▶ Exercise
Pull out every line of the records below and reproduce each one word for word, with nothing changed, added, or dropped.

▶ Given information
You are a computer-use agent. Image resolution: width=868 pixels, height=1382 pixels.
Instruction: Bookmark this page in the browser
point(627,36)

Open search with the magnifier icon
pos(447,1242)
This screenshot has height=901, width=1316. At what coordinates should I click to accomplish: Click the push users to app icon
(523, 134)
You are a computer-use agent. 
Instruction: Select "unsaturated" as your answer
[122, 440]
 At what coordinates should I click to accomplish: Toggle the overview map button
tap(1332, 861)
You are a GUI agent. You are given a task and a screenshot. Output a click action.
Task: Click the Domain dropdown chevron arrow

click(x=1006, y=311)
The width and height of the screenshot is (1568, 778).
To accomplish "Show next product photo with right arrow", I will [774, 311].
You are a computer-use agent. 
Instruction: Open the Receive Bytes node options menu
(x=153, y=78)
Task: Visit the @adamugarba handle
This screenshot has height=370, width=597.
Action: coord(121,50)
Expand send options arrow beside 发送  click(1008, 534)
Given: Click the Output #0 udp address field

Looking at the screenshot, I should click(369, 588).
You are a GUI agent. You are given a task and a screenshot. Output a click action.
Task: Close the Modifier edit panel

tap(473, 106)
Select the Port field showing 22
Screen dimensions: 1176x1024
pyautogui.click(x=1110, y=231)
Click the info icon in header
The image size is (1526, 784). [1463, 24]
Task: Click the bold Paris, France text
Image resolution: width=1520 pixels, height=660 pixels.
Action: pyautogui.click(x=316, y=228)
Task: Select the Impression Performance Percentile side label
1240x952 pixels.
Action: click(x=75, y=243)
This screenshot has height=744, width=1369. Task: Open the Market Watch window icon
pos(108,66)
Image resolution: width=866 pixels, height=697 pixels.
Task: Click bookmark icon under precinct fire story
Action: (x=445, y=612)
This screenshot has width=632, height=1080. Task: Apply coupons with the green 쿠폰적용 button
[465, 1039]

▶ Right answer
You are a computer-use agent. Image resolution: width=868 pixels, height=1382 pixels.
Instruction: Bookmark this page in the browser
point(627,36)

Open search with the magnifier icon
pos(447,1242)
This screenshot has height=901, width=1316. At what coordinates should I click to accomplish: Click the push users to app icon
(523, 134)
You are a computer-use agent. 
Instruction: Select "unsaturated" as your answer
[122, 440]
 At what coordinates should I click to accomplish: Toggle the overview map button
tap(1332, 861)
You are a GUI agent. You are given a task and a screenshot. Output a click action.
Task: Click the Domain dropdown chevron arrow

click(x=1006, y=311)
The width and height of the screenshot is (1568, 778).
To accomplish "Show next product photo with right arrow", I will [774, 311].
You are a computer-use agent. 
Instruction: Open the Receive Bytes node options menu
(x=153, y=78)
Task: Visit the @adamugarba handle
This screenshot has height=370, width=597.
Action: coord(121,50)
Expand send options arrow beside 发送  click(1008, 534)
Given: Click the Output #0 udp address field

Looking at the screenshot, I should click(369, 588).
You are a GUI agent. You are given a task and a screenshot. Output a click action.
Task: Close the Modifier edit panel

tap(473, 106)
Select the Port field showing 22
Screen dimensions: 1176x1024
pyautogui.click(x=1110, y=231)
Click the info icon in header
The image size is (1526, 784). [1463, 24]
Task: Click the bold Paris, France text
Image resolution: width=1520 pixels, height=660 pixels.
Action: pyautogui.click(x=316, y=228)
Task: Select the Impression Performance Percentile side label
1240x952 pixels.
Action: click(x=75, y=243)
This screenshot has height=744, width=1369. Task: Open the Market Watch window icon
pos(108,66)
Image resolution: width=866 pixels, height=697 pixels.
Task: Click bookmark icon under precinct fire story
Action: (x=445, y=612)
This screenshot has width=632, height=1080. Task: Apply coupons with the green 쿠폰적용 button
[465, 1039]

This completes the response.